さらにサトシのヒトカゲも、あるトレーナーのプリンとバトルをし、勝利した際に進化してリザードになった。リザードになり体も一回り大きくなり、頼もしさが増した。
それから次のポケモンセンターへと目指している道中…………
「次のポケモンセンターまでどれくらい?」
「そこまで遠くないみたいだよ。」
シンジの質問にソウジが答える。結構な距離を歩いているためみんなの疲労の色が見え隠れしている。ポケモンセンターであれば野宿よりも安心して休むことができるため、疲労を取ることができる。そのため、一行はポケモンセンターを目指して急ぐことにする。
だがその時、空が騒々しく感じたシンジたちは空を見上げた。そこではオニスズメの群れが叫びながら何者かを追いかけている光景が目に映った。よく見てみると、オニスズメたちがポッポたちが襲われている現場であった。
ポッポとオニスズメは、カントー各地でよく目にするためいがみ合う事が多い。今回もその例に溺れないであろう。
「大変!あのままじゃポッポたちが!?」
マコトが慌てて声をあげる。だったらここはと、シンジは自分のモンスターボールを手にしそれを投げる。
「ここは君に頼むよ!ポッポ!」
『ポッポォ!』
ポッポはボールから出た瞬間、オニスズメの前に立ちはだかり身構える。自分たちの邪魔をしたと判断したオニスズメたちは、そんなポッポに標的を変える。
「ポッポ!かぜおこし!」
ポッポは迫りくるオニスズメたちをかぜおこしで止める。逆風に煽られる形のオニスズメたちはその流れに逆らうことができずに動きを止める。
「続けてでんこうせっか!」
ポッポのでんこうせっかがオニスズメたちに次々と炸裂する。オニスズメたちはその攻撃を受け傷付き、その場を飛び去って行った。
「お疲れ様ポッポ!」
『ポッポ!』
ポッポは急いでシンジの元へと戻る。その時、ポッポの体が青く光り徐々に姿を変えていく。
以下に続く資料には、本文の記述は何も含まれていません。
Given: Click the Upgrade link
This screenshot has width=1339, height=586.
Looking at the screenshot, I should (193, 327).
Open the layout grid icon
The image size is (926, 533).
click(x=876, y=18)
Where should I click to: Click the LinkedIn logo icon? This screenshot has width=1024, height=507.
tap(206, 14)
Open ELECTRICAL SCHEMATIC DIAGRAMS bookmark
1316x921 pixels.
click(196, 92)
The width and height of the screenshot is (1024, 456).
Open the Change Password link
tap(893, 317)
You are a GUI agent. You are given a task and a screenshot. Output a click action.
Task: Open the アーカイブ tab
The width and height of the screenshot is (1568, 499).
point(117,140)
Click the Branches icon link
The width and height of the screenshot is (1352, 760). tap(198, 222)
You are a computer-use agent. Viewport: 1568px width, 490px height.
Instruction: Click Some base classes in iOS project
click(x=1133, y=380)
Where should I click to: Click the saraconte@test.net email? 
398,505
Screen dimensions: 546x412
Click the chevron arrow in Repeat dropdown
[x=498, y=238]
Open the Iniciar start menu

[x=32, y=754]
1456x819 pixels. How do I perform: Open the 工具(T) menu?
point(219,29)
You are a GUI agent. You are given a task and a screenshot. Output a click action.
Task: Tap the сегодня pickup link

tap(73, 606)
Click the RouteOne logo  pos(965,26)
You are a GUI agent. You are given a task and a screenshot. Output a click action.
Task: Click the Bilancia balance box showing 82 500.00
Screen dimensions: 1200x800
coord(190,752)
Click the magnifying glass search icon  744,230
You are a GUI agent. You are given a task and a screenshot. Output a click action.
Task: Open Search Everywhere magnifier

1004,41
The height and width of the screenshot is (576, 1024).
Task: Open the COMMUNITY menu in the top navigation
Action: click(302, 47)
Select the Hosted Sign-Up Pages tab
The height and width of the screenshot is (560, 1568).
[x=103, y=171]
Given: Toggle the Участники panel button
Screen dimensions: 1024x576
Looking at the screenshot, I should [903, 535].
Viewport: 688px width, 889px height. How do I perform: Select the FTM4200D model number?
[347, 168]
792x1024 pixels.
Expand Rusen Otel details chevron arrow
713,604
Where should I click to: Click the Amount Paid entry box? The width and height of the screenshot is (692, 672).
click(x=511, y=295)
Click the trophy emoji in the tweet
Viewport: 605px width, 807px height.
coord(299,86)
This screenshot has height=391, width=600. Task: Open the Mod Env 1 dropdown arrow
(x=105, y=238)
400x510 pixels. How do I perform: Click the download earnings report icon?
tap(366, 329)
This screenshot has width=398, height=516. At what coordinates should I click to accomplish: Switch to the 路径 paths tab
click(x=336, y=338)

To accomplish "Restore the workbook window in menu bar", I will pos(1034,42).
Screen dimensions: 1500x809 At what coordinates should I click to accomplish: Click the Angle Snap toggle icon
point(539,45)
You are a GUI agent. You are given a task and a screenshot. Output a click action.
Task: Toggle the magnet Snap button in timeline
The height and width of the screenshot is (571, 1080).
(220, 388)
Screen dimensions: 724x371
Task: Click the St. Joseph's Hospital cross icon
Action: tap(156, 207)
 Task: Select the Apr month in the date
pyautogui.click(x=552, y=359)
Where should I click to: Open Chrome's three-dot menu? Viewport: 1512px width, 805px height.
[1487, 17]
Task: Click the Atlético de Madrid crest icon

シンジたちもこれには驚き目を見開く。そしてその光からポッポが解放されたとき、そこにはポッポよりも大きく、逞しくなったポケモンの姿があった。
『ピジョォ!』
「ピジョン……ピジョンに進化したんだ!」
ポッポは進化し、ピジョンへと生まれ変わったのだ。小柄なポッポから大きく成長したピジョンは、これまで以上に心強く感じる逞しさを纏っていた。
「やったな!シンジ!」
「おめでとう!」
サトシやマコト、ソウジもピジョンへの進化を祝福してくれた。シンジもピジョンも、そんな仲間たちに感謝する。
『イブブイブイ!』
『ジョォピジョ!』
イーブイもピジョンに祝福の言葉をかける。今まで共に旅をしてきた中であるため、イーブイも友達として自分のことのように嬉しいのだろう。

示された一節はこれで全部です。